News
Source: Los Angeles Times
On Friday, September 6th, hundreds of people gathered at Santa Barbara’s waterfront Chase Palm Park at a vigil for the victims of the tragic fire aboard the Conception. The crowd was assembled in front of an arrangement of 34 scuba cylinders, one for each victim.
Among the mourners struggling to fight back tears was Glen Fritzler, the owner of Truth Aquatics, which operated the Conception. He was flanked by employees as well as the victims’ family members, showing strong support for his company, which is well respected among the close-knit local diving community.
Singer-songwriter and Santa Barbara City College student Jackson Gillies played guitar and sang “Amazing Grace” as mourners placed carnations in a basket. “Our common love of diving binds us together for eternity,” said longtime diver Don Barthelmess, addressing the crowd. “When you see a dolphin, remember our brothers and sisters.”

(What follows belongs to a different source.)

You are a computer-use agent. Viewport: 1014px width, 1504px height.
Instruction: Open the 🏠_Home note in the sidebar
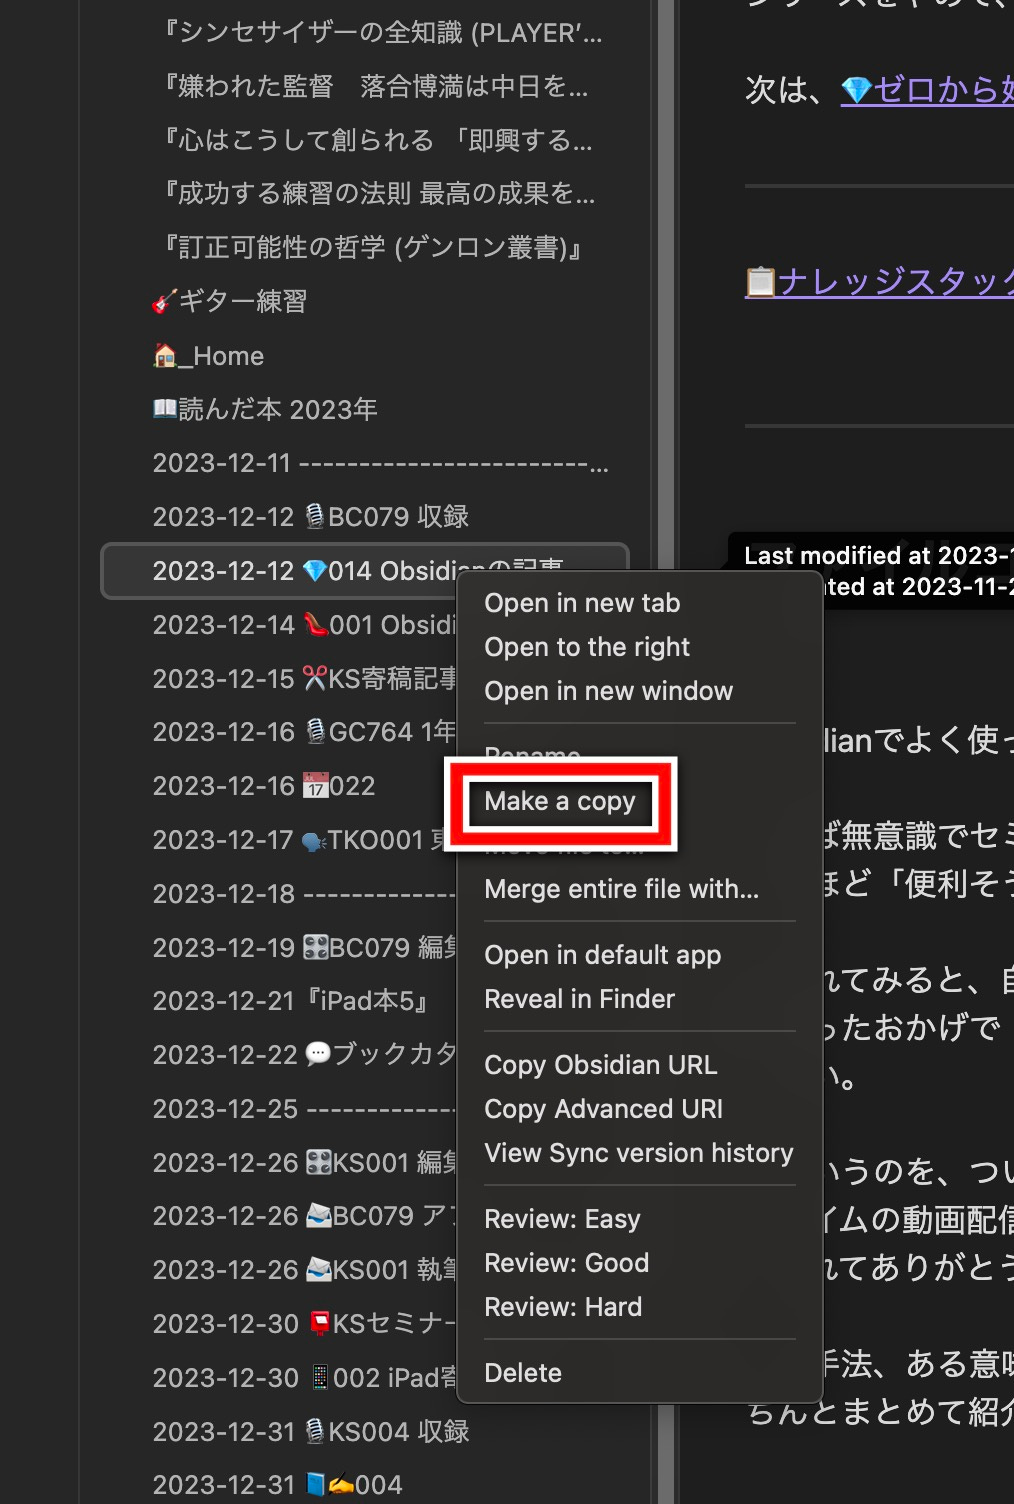pos(209,355)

Writing in a Scuba Diving magazine article entitled “About California Divers in Particular: Mourning the Conception Dive Boat Tragedy,” underwater photographer Allison Vitsky Sallmon captures the community’s feelings of loss and disbelief:
“We reach out for each other, comforting people we know only by name, hugging random acquaintances, and making sure to tell our closest dive buddies how very much we love them. We take time, every single day, to do anything we can to help each other ease a pain that seems so private, so draining, so unimaginable.
“And most of all, we make plans to get back into the ocean, to honor a loss that deserves to be honored in the best way we know how, in the best way we can.”